[PATCH v1] arm64: errata: Workaround NVIDIA Olympus device store/load ordering erratum
Shanker Donthineni
sdonthineni at nvidia.com
Fri Jun 5 07:34:10 PDT 2026
Hi Vladimir Murzin,
On 6/5/2026 4:26 AM, Vladimir Murzin wrote:
> External email: Use caution opening links or attachments
>
>
> On 6/5/26 00:12, Shanker Donthineni wrote:
>> On systems with NVIDIA Olympus cores, a Device-nGnR* load can be
>> observed by a peripheral before an older, non-overlapping Device-nGnR*
>> store to the same peripheral. This breaks the program-order guarantee
>> that software expects for Device-nGnR* accesses and can leave a
>> peripheral in an incorrect state, as a load is observed before an
>> earlier store takes effect.
>>
>> The erratum can occur only when all of the following apply:
>>
>> - A PE executes a Device-nGnR* store followed by a younger
>> Device-nGnR* load.
>> - The store is not a store-release.
>> - The accesses target the same peripheral and do not overlap in bytes.
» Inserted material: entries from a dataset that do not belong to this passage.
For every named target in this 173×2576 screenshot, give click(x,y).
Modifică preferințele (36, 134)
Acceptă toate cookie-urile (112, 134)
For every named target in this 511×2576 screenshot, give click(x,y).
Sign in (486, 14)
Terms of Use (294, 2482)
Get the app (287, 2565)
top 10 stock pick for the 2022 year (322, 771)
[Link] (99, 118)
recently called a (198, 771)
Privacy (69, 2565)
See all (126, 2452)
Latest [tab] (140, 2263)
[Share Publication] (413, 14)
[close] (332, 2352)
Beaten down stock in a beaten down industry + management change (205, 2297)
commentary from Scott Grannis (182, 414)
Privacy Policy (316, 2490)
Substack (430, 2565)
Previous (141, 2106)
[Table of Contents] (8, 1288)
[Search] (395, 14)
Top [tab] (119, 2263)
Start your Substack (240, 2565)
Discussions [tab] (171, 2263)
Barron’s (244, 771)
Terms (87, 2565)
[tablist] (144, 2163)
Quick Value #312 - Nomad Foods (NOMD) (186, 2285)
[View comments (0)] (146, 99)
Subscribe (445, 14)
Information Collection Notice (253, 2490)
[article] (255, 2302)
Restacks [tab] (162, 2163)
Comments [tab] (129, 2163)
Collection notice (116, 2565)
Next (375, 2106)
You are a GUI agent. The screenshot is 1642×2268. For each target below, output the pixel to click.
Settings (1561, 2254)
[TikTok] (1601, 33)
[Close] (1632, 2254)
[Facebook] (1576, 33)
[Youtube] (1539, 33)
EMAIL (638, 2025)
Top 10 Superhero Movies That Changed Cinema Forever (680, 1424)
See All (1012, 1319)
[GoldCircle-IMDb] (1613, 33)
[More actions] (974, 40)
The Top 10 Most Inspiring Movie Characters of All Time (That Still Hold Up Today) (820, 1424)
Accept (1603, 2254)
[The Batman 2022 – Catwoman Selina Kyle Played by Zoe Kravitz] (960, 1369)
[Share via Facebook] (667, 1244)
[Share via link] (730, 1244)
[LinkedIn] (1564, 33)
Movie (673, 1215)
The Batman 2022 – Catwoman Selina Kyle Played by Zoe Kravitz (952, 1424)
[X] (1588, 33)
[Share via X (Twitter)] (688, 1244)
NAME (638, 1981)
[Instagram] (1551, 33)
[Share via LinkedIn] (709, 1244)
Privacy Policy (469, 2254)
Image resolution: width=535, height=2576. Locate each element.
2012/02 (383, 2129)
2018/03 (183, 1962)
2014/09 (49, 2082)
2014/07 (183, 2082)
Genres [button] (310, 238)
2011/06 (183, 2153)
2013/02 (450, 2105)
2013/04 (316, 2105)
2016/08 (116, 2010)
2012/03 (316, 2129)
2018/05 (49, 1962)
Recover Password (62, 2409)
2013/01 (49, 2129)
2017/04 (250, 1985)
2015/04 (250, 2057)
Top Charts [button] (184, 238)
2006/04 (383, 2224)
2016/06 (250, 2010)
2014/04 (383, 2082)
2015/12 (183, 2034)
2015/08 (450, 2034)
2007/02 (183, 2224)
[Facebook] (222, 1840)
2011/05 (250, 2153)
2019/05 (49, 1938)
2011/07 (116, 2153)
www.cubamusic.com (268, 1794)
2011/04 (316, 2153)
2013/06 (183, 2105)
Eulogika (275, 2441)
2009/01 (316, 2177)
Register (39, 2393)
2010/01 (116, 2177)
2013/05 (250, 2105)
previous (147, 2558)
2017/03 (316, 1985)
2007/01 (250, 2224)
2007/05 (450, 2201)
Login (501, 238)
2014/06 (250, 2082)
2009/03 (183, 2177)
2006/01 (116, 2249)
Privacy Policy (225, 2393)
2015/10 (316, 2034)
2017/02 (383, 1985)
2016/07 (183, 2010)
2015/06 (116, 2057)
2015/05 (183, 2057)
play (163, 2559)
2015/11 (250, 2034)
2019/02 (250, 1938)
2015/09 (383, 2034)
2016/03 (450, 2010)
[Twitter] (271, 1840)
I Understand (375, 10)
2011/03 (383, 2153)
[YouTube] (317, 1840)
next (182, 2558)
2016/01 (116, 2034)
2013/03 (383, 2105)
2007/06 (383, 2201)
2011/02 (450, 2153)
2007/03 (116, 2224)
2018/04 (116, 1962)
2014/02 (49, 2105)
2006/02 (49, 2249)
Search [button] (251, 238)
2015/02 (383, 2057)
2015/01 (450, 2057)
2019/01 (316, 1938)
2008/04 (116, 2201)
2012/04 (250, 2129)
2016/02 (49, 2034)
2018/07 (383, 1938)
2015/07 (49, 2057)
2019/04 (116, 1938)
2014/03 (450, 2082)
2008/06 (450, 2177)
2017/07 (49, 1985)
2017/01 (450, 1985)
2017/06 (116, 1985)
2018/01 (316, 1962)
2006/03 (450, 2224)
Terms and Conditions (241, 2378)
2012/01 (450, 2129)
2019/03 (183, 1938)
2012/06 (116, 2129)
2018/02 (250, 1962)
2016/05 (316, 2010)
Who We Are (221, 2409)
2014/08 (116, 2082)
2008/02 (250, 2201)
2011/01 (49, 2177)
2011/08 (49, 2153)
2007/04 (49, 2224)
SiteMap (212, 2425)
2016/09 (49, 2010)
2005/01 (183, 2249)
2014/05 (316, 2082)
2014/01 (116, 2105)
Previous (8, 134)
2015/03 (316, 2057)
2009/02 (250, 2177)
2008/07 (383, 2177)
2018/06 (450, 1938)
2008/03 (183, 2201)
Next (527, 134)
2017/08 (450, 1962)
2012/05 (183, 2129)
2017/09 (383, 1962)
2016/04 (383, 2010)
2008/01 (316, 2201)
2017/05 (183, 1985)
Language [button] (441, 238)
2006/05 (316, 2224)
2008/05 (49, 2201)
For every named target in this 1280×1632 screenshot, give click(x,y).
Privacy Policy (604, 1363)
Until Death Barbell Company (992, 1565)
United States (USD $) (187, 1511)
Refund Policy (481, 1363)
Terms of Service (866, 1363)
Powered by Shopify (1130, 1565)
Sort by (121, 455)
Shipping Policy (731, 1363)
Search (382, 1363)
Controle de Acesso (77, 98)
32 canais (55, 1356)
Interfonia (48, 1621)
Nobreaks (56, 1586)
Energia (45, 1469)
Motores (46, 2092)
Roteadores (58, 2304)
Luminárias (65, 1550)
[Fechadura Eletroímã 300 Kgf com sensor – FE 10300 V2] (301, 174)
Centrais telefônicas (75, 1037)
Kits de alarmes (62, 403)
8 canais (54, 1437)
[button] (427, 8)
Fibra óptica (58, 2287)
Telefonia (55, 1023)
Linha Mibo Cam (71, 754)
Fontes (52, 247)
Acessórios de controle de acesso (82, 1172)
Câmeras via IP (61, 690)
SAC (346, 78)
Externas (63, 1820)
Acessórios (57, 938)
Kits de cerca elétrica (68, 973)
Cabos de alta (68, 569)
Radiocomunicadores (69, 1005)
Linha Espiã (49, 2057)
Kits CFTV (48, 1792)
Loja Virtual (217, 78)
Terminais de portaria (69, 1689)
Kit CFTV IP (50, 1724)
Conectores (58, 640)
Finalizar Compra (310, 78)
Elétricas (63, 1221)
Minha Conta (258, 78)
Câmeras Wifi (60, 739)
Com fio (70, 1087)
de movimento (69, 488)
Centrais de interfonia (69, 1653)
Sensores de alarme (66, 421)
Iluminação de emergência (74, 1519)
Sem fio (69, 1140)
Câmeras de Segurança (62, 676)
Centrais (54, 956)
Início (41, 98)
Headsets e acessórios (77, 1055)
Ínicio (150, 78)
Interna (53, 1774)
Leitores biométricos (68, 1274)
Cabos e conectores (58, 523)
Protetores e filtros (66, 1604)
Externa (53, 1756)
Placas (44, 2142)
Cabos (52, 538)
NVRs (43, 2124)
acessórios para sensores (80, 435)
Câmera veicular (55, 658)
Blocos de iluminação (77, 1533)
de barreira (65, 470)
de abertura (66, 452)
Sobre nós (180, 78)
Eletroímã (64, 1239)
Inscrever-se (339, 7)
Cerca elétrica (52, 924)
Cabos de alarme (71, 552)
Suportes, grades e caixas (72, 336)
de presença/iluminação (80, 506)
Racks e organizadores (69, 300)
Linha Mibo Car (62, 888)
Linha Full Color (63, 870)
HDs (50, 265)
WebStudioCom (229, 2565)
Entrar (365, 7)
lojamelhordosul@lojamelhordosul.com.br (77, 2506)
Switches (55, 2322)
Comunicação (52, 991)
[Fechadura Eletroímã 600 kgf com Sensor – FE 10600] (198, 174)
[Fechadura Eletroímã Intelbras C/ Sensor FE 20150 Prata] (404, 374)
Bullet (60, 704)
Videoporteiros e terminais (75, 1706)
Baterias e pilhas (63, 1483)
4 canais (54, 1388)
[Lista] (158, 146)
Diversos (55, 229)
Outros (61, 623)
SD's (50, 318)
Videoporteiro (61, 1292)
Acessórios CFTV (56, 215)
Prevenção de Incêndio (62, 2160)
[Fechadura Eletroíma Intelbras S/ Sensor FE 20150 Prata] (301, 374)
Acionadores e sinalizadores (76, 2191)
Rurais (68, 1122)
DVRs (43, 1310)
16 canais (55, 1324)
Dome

>> - There is at most one intervening Device-nGnR* store in program
>> order, and there are no intervening Device-nGnR* loads.
>> - There is no DSB, and no DMB that orders loads, between the store and
>> the load.
>> - Specific micro-architectural and timing conditions occur.
>>
>> Two ways to restore ordering: insert a barrier (any DSB, or a DMB that
>> orders loads) between the store and the load, or make the store a
>> store-release. A load-acquire on the load side would not help, because
>> acquire semantics do not prevent a load from being observed ahead of an
>> older store; only the store side (release or a barrier) closes the
>> window.
>>
>> Promote the raw MMIO store helpers (__raw_writeb/w/l/q) from plain str*
>> to stlr* (Store-Release), which removes the "store is not a
>> store-release" condition for every device write the kernel issues.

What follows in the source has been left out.